Visa, one of the world’s leading payment processing companies, is looking to onboard a new member who is well-equipped with blockchain technology. The company is planning to hire a software engineer with sufficient knowledge of artificial intelligence (AI) and blockchain smart contracts.
An executive at Visa took to Twitter to share the opening for a software engineer who can use AI tools to work with blockchain smart contracts. Cuy Sheffield, Visa’s Head of Crypto, wrote that the firm is in search of an eligible candidate who has prior experience using AI-assisted tools. Quoting him:
Particularly interested in [software engineers with] experience using Github Copilot and other AI-assisted engineering tools to write and debug smart contracts.
GitHub Copilot is an AI-powered cloud-based programming tool that is developed by GitHub and OpenAI. The platform is useful in suggesting code within the user’s code editor based on natural language prompts. It is also helpful in assisting users of Visual Studio Code, Visual Studio, Neovim, and JetBrains to integrate development environments by autocompleting code.
However, individuals who have tested GitHub Copilot have marked mixed results. One developer reported great success in using the platform to refactor or “clean up” smart contract code. On the other hand, another developer reported that the application leaked an Ethereum private key and expressed uncertainty about the application’s security.
Sheffield added that Visa’s new hire would be assisting in driving the adoption of public blockchains and stablecoins. In fact, Visa is already working on such initiatives, having announced new stablecoin and CBDC plans in January itself.
Additionally, the company also began to settle USDC transactions on Ethereum as early as 2021. It has also partnered with several crypto companies, including Crypto.com, BlockFi, and Anchorage, to offer cryptocurrency rewards and other services. Despite these partnerships, Visa ended its global credit card agreements with failed crypto exchange FTX in November considering the lawsuits it was involved in following the collapse.

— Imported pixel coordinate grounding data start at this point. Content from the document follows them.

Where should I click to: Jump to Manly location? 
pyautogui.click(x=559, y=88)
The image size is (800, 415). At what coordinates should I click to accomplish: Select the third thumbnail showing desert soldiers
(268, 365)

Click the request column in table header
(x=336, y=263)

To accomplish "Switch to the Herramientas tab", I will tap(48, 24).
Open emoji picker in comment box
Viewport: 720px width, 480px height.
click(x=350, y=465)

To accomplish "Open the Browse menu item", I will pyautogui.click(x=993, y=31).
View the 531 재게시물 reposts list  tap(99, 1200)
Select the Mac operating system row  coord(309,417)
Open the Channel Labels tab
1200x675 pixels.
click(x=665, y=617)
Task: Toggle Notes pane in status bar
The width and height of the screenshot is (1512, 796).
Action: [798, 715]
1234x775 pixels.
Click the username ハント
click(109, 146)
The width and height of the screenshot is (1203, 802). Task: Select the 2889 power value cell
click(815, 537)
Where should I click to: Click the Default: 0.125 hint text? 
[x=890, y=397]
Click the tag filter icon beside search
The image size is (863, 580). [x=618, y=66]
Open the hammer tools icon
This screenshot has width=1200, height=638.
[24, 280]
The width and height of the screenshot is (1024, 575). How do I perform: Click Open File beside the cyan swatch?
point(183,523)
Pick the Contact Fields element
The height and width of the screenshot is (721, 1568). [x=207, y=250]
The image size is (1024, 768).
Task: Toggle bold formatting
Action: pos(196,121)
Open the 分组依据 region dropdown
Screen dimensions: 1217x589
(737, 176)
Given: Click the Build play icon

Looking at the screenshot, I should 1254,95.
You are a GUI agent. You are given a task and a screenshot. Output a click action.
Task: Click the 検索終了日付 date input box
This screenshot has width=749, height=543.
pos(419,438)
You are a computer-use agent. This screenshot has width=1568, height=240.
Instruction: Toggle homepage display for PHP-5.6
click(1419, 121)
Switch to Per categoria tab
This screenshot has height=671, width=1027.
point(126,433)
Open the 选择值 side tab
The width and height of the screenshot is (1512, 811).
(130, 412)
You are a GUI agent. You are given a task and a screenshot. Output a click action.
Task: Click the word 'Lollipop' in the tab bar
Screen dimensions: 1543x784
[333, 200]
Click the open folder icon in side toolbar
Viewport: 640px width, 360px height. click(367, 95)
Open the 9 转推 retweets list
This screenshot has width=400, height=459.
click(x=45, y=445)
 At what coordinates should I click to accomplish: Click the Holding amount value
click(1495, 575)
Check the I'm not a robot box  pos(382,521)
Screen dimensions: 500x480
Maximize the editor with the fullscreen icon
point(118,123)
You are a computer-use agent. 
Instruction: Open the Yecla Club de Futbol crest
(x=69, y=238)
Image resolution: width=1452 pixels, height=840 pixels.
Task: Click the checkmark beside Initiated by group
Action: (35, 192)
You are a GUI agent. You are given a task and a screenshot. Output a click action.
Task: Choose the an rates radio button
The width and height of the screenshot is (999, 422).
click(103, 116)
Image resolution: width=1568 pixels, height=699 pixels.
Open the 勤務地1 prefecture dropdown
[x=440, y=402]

However, Visa’s crypto-oriented endeavors remain unhindered from the happenings in the financial sector. A few weeks ago a spokesperson said that recent high-profile failures in the crypto sector are an important reminder that we have a long way to go before crypto becomes a part of mainstream payments and financial services.
In December, Visa also published a blog highlighting its ideas for the crypto space. It suggested an option that would allow providers to automatically “pull” money from customers’ Ethereum-powered crypto wallets without requiring the user to personally approve each transaction.
The article described how a user might set up an application that would automatically transfer funds from one self-custodial wallet account to another at regular intervals without requiring the user’s active involvement each time.
While there are significant challenges in the crypto space, Visa has remained committed to its promise of exploring the potential of cryptocurrencies and their role in the broader payments ecosystem. Notably, the growth of cryptocurrencies has invited an increase in interest from financial institutions.